(Dataset excerpt)
==*==

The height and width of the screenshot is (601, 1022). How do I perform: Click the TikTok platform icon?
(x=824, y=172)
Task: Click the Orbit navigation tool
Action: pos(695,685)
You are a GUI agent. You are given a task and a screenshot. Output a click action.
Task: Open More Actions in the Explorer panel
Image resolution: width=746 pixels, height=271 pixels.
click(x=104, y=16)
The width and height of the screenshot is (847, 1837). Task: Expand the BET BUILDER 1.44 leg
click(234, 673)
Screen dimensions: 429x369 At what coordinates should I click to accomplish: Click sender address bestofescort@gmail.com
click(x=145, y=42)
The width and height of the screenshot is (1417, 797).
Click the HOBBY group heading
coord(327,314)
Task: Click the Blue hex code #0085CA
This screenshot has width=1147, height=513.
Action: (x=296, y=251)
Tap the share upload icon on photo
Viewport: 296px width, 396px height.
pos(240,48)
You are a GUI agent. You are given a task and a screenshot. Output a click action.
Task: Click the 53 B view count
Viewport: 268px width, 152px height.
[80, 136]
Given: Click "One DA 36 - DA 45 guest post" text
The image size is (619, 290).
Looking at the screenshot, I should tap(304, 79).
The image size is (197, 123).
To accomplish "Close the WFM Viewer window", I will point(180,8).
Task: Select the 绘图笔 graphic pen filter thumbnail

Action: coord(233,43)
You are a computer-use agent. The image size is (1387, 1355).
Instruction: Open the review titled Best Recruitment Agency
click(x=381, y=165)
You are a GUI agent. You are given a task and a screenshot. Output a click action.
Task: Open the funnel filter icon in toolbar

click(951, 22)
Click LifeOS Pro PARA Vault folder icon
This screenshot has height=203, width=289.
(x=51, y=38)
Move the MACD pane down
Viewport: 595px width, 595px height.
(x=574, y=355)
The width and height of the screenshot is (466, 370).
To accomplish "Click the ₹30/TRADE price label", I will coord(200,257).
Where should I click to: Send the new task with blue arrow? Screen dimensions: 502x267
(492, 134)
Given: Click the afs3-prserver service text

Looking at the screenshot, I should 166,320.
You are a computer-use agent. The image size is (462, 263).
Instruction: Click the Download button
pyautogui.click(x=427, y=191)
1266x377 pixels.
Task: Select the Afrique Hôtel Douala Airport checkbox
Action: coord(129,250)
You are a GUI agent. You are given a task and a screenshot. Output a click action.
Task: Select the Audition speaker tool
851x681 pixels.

==*==

*Work to complete*:
Rewrite the rows above, changing every "GUI agent" to "interface agent" and keeping everything else the same.

*Result of the task*:
The height and width of the screenshot is (601, 1022). How do I perform: Click the TikTok platform icon?
(x=824, y=172)
Task: Click the Orbit navigation tool
Action: pos(695,685)
You are a interface agent. You are given a task and a screenshot. Output a click action.
Task: Open More Actions in the Explorer panel
Image resolution: width=746 pixels, height=271 pixels.
click(x=104, y=16)
The width and height of the screenshot is (847, 1837). Task: Expand the BET BUILDER 1.44 leg
click(234, 673)
Screen dimensions: 429x369 At what coordinates should I click to accomplish: Click sender address bestofescort@gmail.com
click(x=145, y=42)
The width and height of the screenshot is (1417, 797).
Click the HOBBY group heading
coord(327,314)
Task: Click the Blue hex code #0085CA
This screenshot has width=1147, height=513.
Action: (x=296, y=251)
Tap the share upload icon on photo
Viewport: 296px width, 396px height.
pos(240,48)
You are a interface agent. You are given a task and a screenshot. Output a click action.
Task: Click the 53 B view count
Viewport: 268px width, 152px height.
[80, 136]
Given: Click "One DA 36 - DA 45 guest post" text
The image size is (619, 290).
Looking at the screenshot, I should tap(304, 79).
The image size is (197, 123).
To accomplish "Close the WFM Viewer window", I will point(180,8).
Task: Select the 绘图笔 graphic pen filter thumbnail

Action: coord(233,43)
You are a computer-use agent. The image size is (1387, 1355).
Instruction: Open the review titled Best Recruitment Agency
click(x=381, y=165)
You are a interface agent. You are given a task and a screenshot. Output a click action.
Task: Open the funnel filter icon in toolbar

click(951, 22)
Click LifeOS Pro PARA Vault folder icon
This screenshot has height=203, width=289.
(x=51, y=38)
Move the MACD pane down
Viewport: 595px width, 595px height.
(x=574, y=355)
The width and height of the screenshot is (466, 370).
To accomplish "Click the ₹30/TRADE price label", I will coord(200,257).
Where should I click to: Send the new task with blue arrow? Screen dimensions: 502x267
(492, 134)
Given: Click the afs3-prserver service text

Looking at the screenshot, I should 166,320.
You are a computer-use agent. The image size is (462, 263).
Instruction: Click the Download button
pyautogui.click(x=427, y=191)
1266x377 pixels.
Task: Select the Afrique Hôtel Douala Airport checkbox
Action: coord(129,250)
You are a interface agent. You are given a task and a screenshot. Output a click action.
Task: Select the Audition speaker tool
851x681 pixels.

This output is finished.